■ **WHAT THE TASK ASKS**: Reproduce the part of the material that opens with the line containing "Open the Правка" and closes with the line containing "I will pos(63,292).", both lines included. Give only those lines, character for character.

■ **EXTRACTED DATA**:
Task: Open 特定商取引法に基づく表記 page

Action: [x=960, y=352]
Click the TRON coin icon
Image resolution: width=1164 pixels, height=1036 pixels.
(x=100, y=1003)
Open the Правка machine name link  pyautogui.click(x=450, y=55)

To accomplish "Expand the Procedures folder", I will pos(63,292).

---

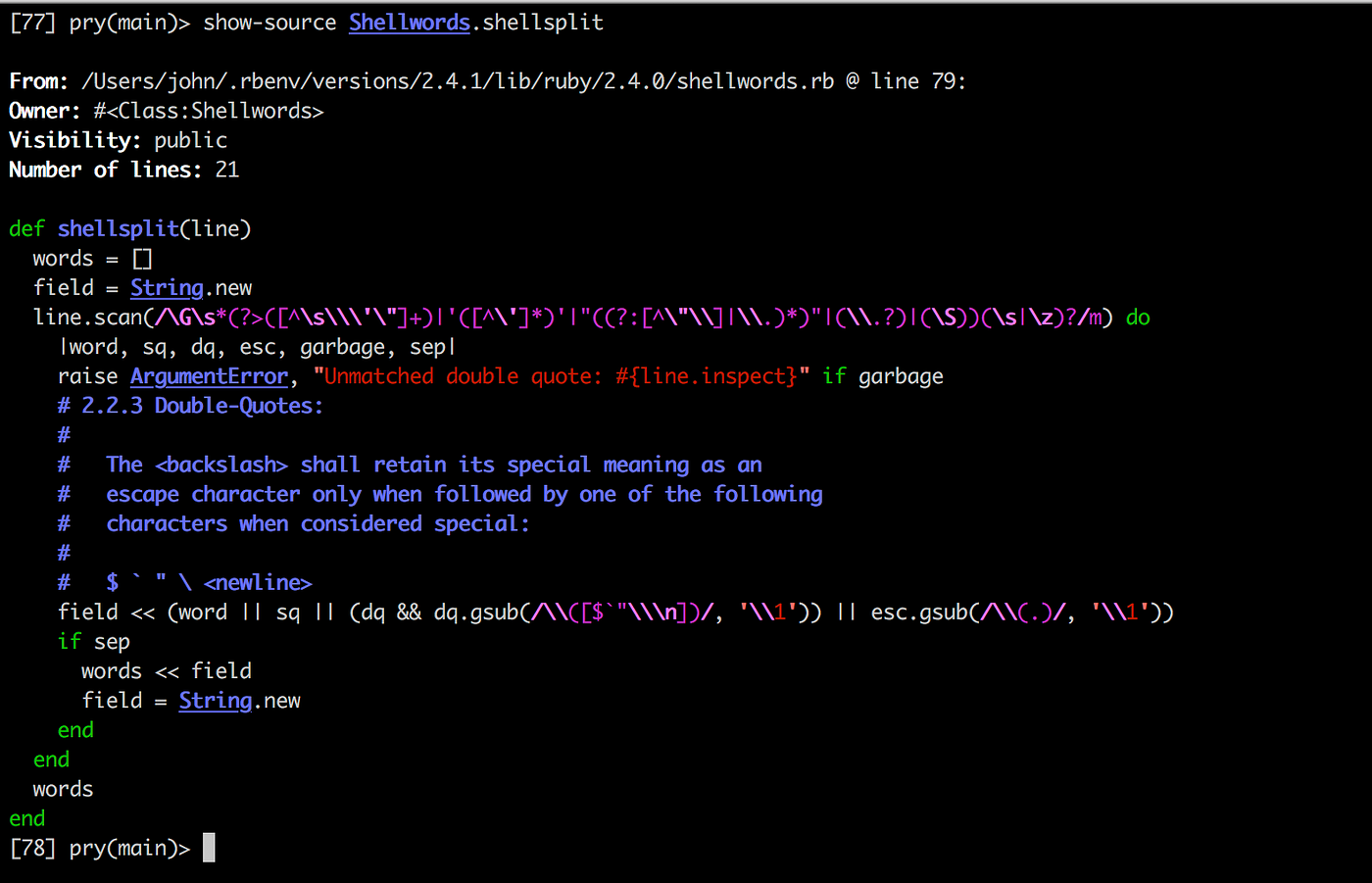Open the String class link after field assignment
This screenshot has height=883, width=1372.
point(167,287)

...

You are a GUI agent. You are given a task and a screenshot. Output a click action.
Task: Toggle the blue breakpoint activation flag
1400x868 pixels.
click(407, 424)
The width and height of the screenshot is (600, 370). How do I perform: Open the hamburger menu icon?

■ **SOLUTION FOR THIS TASK**:
Open the Правка machine name link  pyautogui.click(x=450, y=55)

To accomplish "Expand the Procedures folder", I will pos(63,292).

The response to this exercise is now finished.